Problem details | Exact reproductions of all the entries, please, and no pictures.

Records supplied |
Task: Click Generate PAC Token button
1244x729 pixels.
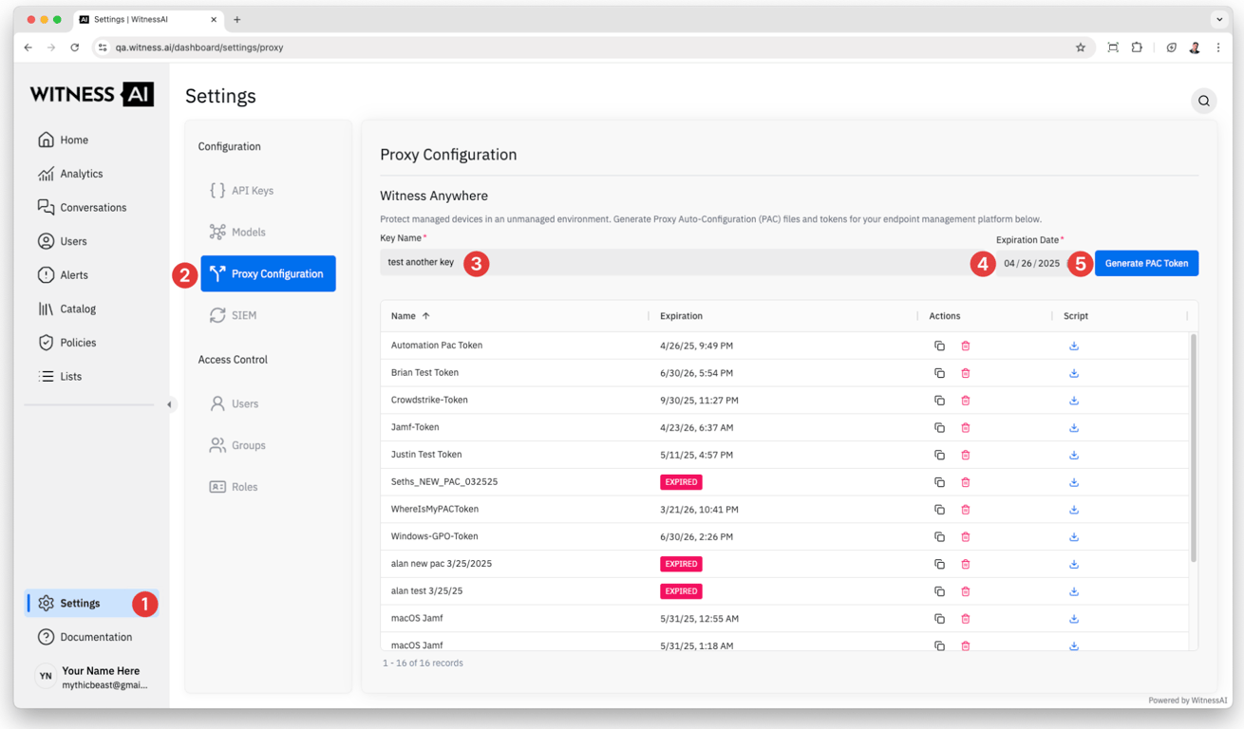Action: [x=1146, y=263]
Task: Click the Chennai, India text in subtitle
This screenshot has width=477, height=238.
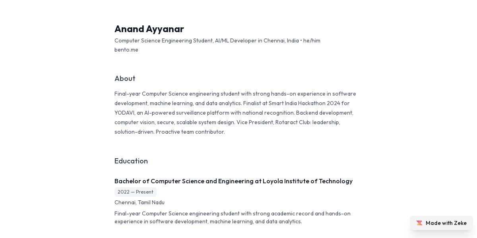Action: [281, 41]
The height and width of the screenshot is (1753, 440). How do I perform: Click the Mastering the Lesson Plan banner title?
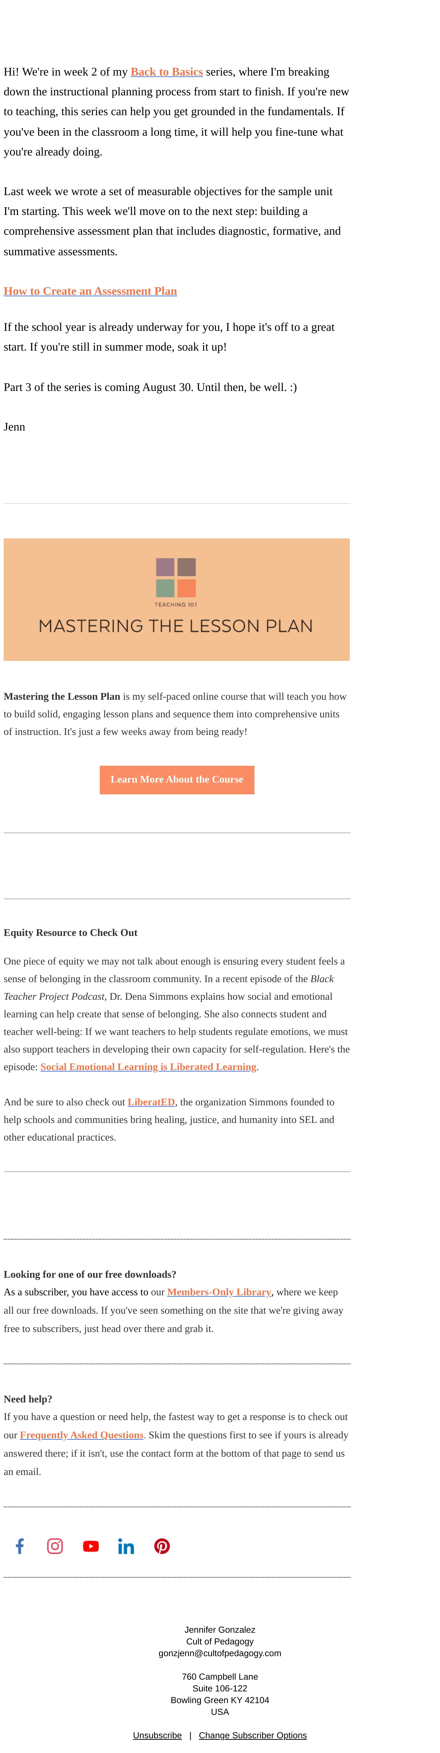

Solution for this exercise |
Task: Click Generate PAC Token button
1244x729 pixels.
Action: [x=1146, y=263]
Task: Click the Chennai, India text in subtitle
This screenshot has width=477, height=238.
Action: [281, 41]
The height and width of the screenshot is (1753, 440). How do I perform: Click the Mastering the Lesson Plan banner title?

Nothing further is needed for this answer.